«Spesso la malattia separa, allontana, distrugge. Qualche volta invece genera, allaccia, moltiplica l’amore»
Un libro forte, toccante, bellissimo (e uso questo aggettivo di proposito, perché di bellezza si parla in questo lettura) che affronta temi scottanti come la malattia e la disabilità. Un memoir scritto in prima persona sotto forma di lettera aperta alla figlia Daria, nata con una malattia rara, la oloprosencefalia, una importante disabilità che non le permette alcuna indipendenza ed espressione comunicativa se non attraverso un sorriso o un lamento.
Daria è la figlia desiderata, la cui iniziale”D”si pone nel nome dell’autrice, tra Ada e Alfredo, anello di congiunzione simbolico e affettivo dei genitori. Daria è il frutto della propria fertilità, motivo di gioia ma anche di rabbia e sconforto perché è impossibile non farsi carico delle mancanze e sofferenze di chi è sangue del tuo sangue.
Ada riesce con un linguaggio chiaro ed essenziale, senza vittimismo o pietismo, a descrivere tutta la diversità del suo «altro mondo», un mondo scomodo, costruito sulla completa dedizione, fatto di sacrifici e rinunce che trovano un senso solo nella parola “amore”.
Una storia di disabilità e di malattia incurabile, che porta a una consapevolezza profonda, in cui «col tempo si smette di accanirsi a cercare risposte, di affannarsi, di voler andare altrove. Non rassegnazione, piuttosto una forma di accettazione attiva: si smette di combattere “contro”. Si risparmiano energie e si pensa a combattere “per”.
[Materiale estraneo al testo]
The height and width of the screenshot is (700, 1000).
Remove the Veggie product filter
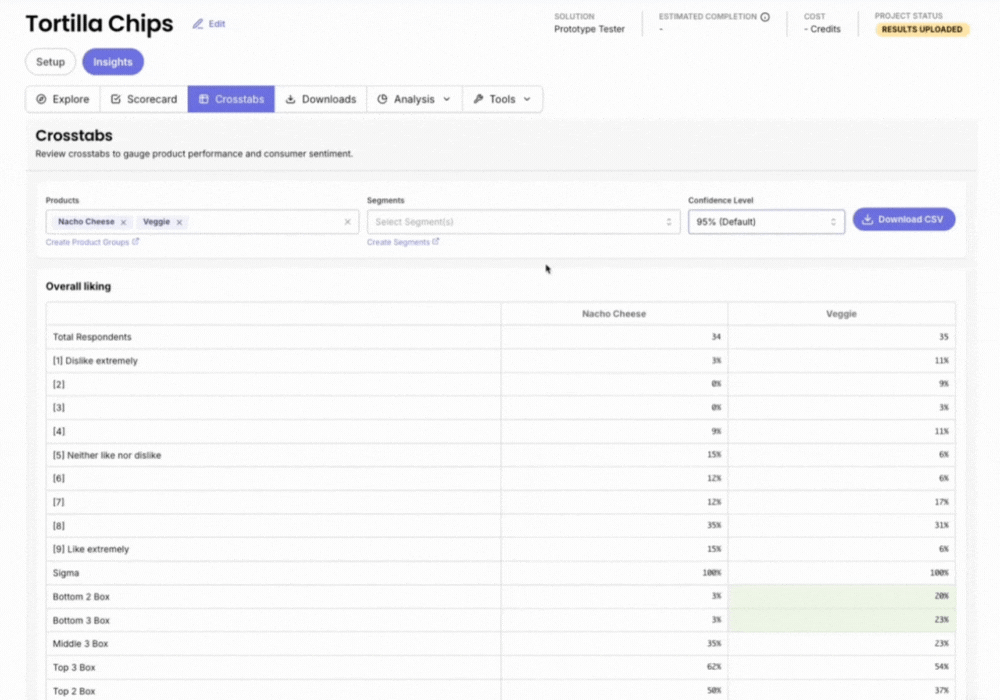[180, 222]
Una storia che riapre la tanto discussa questione dell’aborto terapeutico, una scelta
soprattutto femminile che genera mille interrogativi
spesso senza risposta «Sono forse per la
morte io?[...] Di quale vita si parla? Della mia? Della tua?[...]Quante
sofferenze ti aspettano? Chi può decidere se una vita vale la pena di essere
vissuta?[... ]Solo il bisogno di rivendicare per tutte il diritto alla scelta,
anche per quelle che avevano scelto diversamente».
Ma anche un atto di denuncia sociale contro un mondo a misura di persone sane, che spesso non favorisce la disabilità assegnandole un ruolo marginale. Per fortuna non sempre è così: esistono professionisti, «persone che non perdono tempo a rimpiangere quel che ti manca ma sfruttano quel poco che hai», istituzioni che cercano nonostante le barriere logistiche e culturali di andare oltre e offrire qualcosa di più.
Una storia di solitudine profonda perché «avere un figlio invalido significa essere soli. Irrimediabilmente, definitivamente soli. Indietro non si torna. Uguale a prima non sarà mai più».
Una storia di malattia, il tumore di Ada che irrompe all’improvviso, rompendo l’equilibrio complesso madre – figlia, aprendo un importante interrogativo sul futuro di Daria e di chi rimane.
Ecco emergere l’importanza delle Disposizioni Anticipate di Trattamento, strumento poco conosciuto, utile per pianificare e dare continuità e senso alla propria vita e a quella di chi rimarrà.
“Come d’aria” è soprattutto la storia di una donna – figlia, ballerina, scrittrice, moglie, madre, amica – che ha lottato per la vita fino alla fine (anche se non ha mai amato la parola “battaglia”) e nonostante sia morta a soli cinquantasette anni, ha vissuto una vita piena e degna di essere vissuta.
Una scrittura intensa, magistrale quasi poetica: parole e frasi che dalla logica arrivano dritte al cuore, come aghi sottili scuotendoci dalla stasi emotiva. Impossibile non addolorarsi con lei, non commuoversi alle sue strategie di sopravvivenza, non piangere ai suoi tentativi falliti di risalita. Impossibile restare in silenzio e non applaudire alla grande Donna che è stata: Ada D’Adamo, Ada, figlia del primo uomo.